I bought a Trek 520 a couple of months ago, and the bike shop had replaced the bar end shifters with Shimano 105 dual-control levers. A big improvement, I think, except that you need a Travel Agent or similar device to make this setup compatible with the stock Avid V-brakes. On my bike this seems to cause problems when you have to remove a wheel; I had to re-adjust and re-center my brakes everytime I put the wheel back on. That problem seems to be settling down now.
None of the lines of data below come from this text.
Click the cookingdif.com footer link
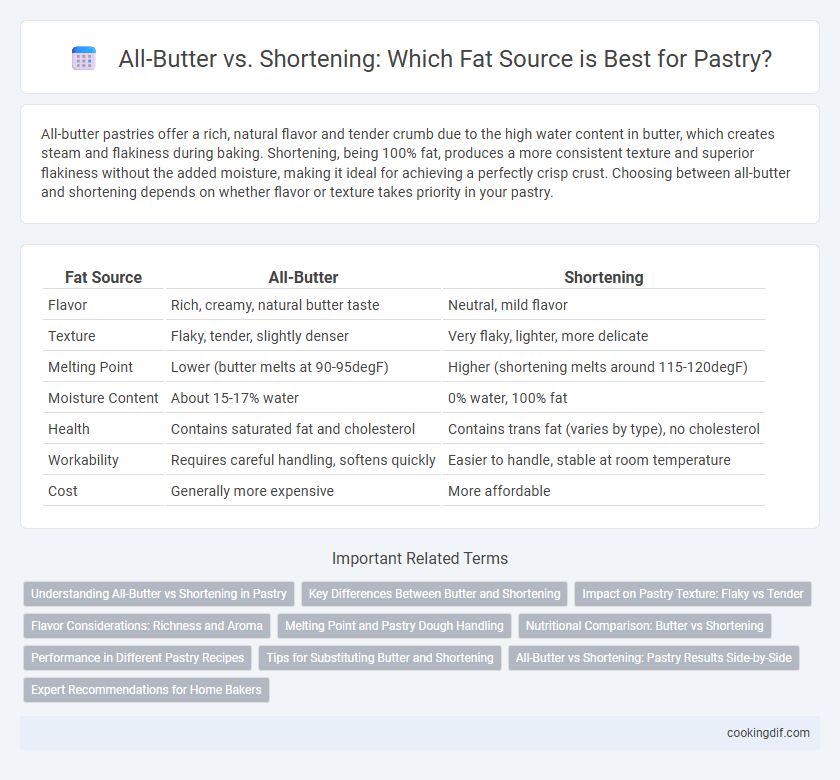Viewport: 840px width, 780px height. pyautogui.click(x=768, y=733)
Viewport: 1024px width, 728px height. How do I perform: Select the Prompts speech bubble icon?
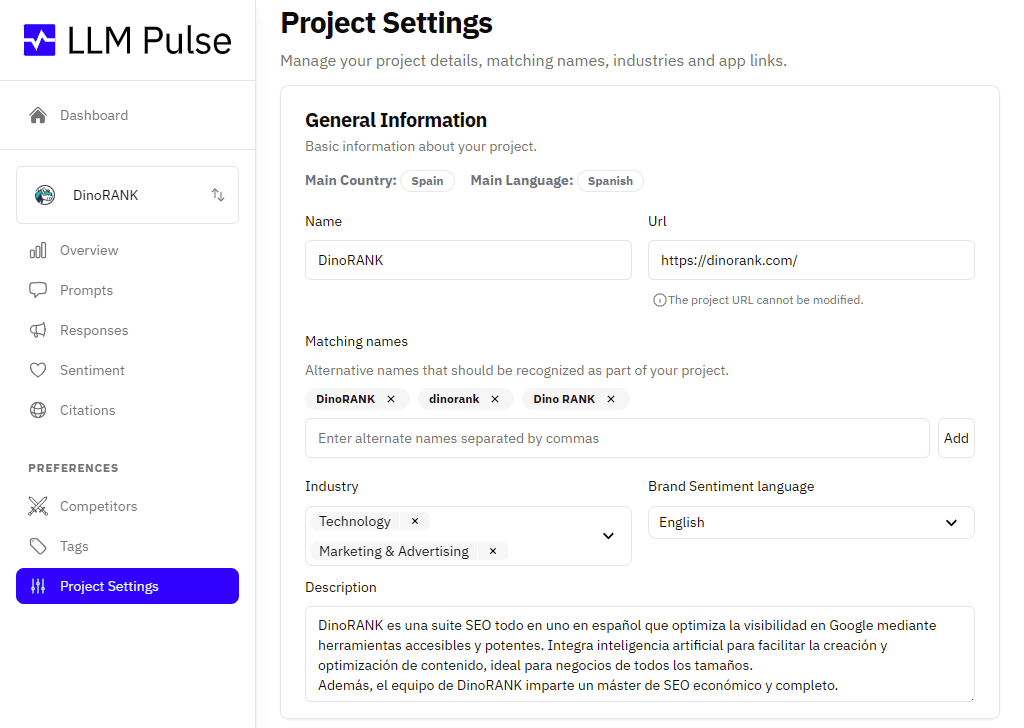[37, 290]
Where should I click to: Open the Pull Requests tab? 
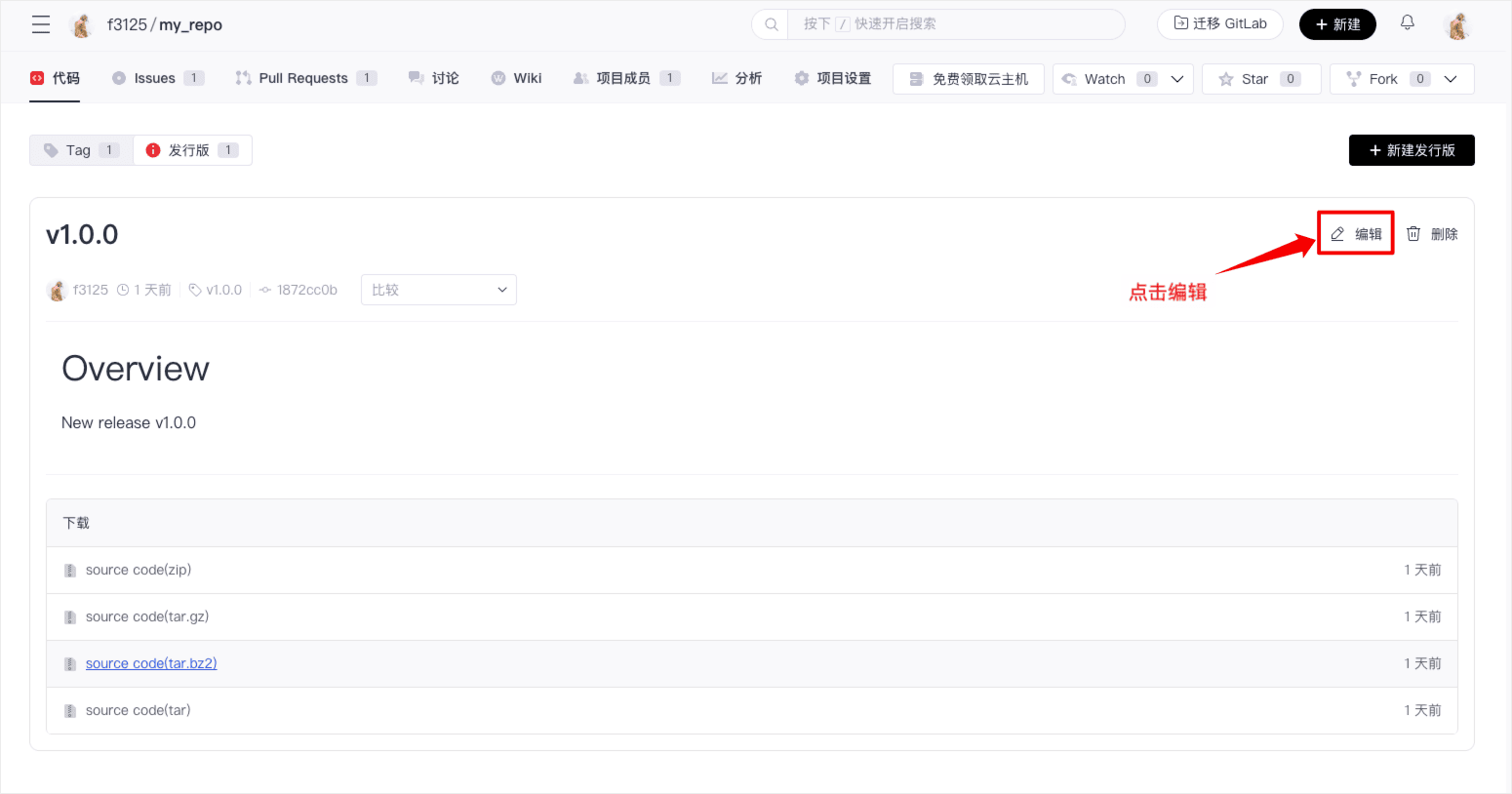[x=303, y=78]
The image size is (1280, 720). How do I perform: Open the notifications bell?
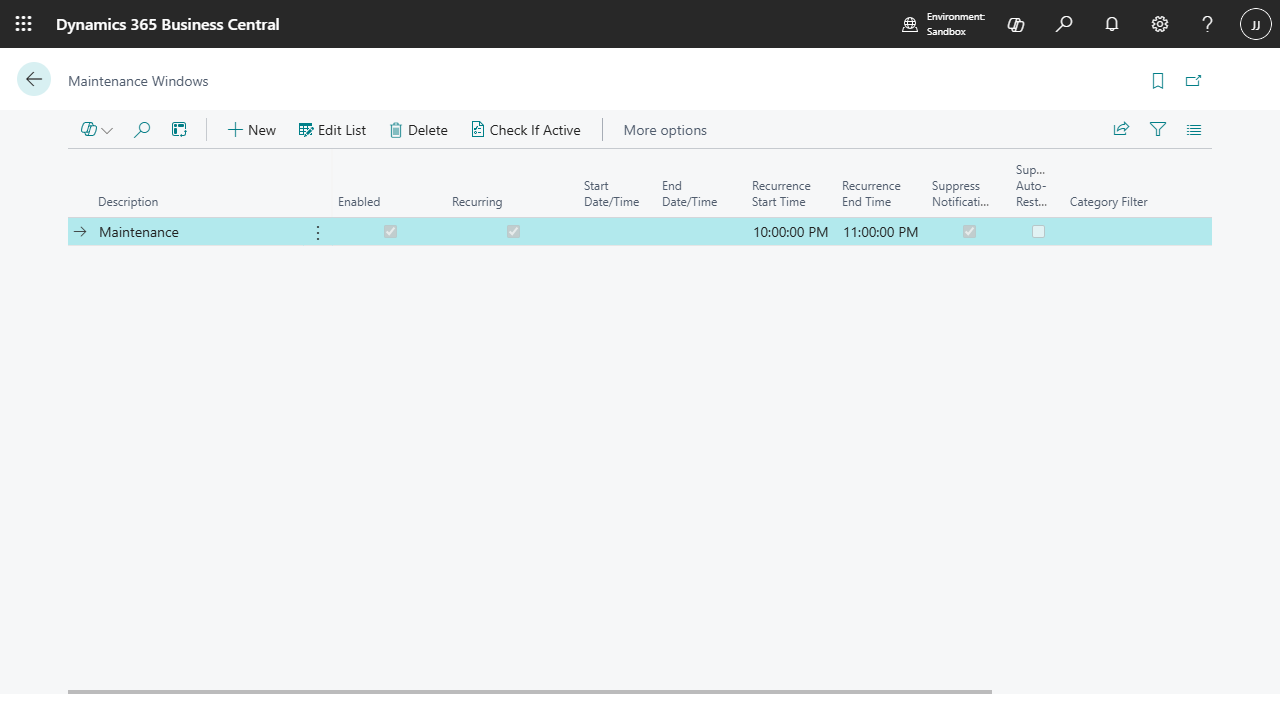click(x=1112, y=24)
Overall, though, I'm pretty happy with the stock parts. I've heard complaints about the stock seat and the tires, but both suit me fine.


----------



## banjoboy (May 20, 2003)

Why did you buy a touring bike if you wanted a racing bike? The 520 is a traditional touring bike. Bar end shifters are the only thing you would want on a long distance trip.
Also shimano is easier to get parts for if they break on the road. just my 2 cents worth.


----------



## Mule (Dec 14, 2004)

*520 - can perfection be improved*

I own several bicycles, each with a specific cause. The 2004 520 is for long range touring (100+ miles) and hauling and is by far the most versital bike I own. Rough southern Indiana back roads have never knocked the wheels out of true. The only complaint I've had after thousands of miles is that the factory saddle isn't the greatest, but what factory saddle is. I put a Selle Italia Prolink Gelflow on it and have loved it every since. 
Campy? More money goes to name than function with Campy components. 
Why replace the seatpost, it's not going to break and if weight is a concern a touring bike isn't a good choice.
I own two bikes with STI shifter, two with downtube shifters, and the 520 with bar end shifter. Most of my riding is touring and I wouldn't trade them for anything.
Otherwise, the changes you note are mostly personal preferance.
You seem to have fallen into the common trap of the 520. IT IS NOT A RACE BIKE AND IT WILL NEVER BE. It is one of the few modern production bicycles that has been designed from the ground up as a touring bike. Most touring bikes are simply sport bikes with lugs for a trunk rack. It is great for what it was designed and poor for most other applications. I fear that in time Trek will stop production of the 520 for lack of demand and too many people complaining about the model not perfoming like a Madone.
Please take no offense, but I've heard this so many times before and nobody seems to listem to reason on the topic.


----------



## MDGColorado (Nov 9, 2004)

*Try [email protected]*



Mule said:


> You seem to have fallen into the common trap of the 520. IT IS NOT A RACE BIKE AND IT WILL NEVER BE.


Why do you all think she wants a racing bike? She has "travel plans."

Becca, there are a lot of 520 owners on the bike touring list @phred.org who can help. BTW exactly what is it you are trying to do? Just changing out stuff you don't like? The most common change to done 520's on the touring list is lower gears, but you don't want that.


----------